:: EXERCISE DESCRIPTION ::
The output should be all lines of the entries below in which the word "right" occurs.

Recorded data
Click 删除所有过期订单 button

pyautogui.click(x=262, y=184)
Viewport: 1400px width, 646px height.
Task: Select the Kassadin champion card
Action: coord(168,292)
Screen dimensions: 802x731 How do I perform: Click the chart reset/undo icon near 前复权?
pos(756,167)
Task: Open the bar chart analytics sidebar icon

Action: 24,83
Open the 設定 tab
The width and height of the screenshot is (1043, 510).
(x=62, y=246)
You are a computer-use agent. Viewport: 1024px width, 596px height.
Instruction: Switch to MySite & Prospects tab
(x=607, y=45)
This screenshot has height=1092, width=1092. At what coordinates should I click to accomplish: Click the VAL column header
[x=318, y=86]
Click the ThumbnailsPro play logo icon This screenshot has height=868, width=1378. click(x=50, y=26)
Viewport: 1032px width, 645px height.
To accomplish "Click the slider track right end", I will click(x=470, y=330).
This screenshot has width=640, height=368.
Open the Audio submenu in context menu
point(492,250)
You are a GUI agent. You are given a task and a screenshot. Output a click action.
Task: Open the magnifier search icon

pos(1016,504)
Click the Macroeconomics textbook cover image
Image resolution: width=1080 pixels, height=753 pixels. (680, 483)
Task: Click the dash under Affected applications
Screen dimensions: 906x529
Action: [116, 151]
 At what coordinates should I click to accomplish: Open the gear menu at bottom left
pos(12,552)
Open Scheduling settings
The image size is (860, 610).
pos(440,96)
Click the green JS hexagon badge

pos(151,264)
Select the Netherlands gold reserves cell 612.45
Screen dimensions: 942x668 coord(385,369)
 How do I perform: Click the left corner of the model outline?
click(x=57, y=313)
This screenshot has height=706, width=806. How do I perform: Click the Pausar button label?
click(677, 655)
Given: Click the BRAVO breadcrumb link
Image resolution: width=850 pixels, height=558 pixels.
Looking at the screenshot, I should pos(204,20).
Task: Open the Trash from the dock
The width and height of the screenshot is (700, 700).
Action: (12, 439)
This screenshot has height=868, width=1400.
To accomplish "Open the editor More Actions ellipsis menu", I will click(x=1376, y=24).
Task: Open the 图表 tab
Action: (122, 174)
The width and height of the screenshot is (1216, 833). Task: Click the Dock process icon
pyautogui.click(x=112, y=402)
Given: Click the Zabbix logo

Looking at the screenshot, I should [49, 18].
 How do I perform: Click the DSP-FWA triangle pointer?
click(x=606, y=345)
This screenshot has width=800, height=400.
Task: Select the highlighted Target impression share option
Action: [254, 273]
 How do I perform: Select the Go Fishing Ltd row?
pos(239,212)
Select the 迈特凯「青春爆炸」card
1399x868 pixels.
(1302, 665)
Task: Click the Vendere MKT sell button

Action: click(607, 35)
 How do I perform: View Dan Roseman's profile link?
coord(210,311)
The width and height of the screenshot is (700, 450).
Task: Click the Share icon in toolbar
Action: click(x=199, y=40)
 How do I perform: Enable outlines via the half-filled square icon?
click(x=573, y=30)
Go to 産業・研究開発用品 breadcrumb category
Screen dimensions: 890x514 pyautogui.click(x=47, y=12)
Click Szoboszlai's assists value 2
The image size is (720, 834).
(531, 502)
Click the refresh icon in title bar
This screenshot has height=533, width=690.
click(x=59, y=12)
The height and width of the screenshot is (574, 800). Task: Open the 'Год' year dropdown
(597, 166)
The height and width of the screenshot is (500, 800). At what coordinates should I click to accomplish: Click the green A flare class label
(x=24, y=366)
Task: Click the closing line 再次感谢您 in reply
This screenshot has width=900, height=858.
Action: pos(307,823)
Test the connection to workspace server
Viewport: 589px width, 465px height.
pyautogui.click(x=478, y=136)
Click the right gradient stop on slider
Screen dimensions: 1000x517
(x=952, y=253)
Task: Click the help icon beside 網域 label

:: ANSWER BOX ::
To accomplish "Click the slider track right end", I will click(x=470, y=330).
Click the right gradient stop on slider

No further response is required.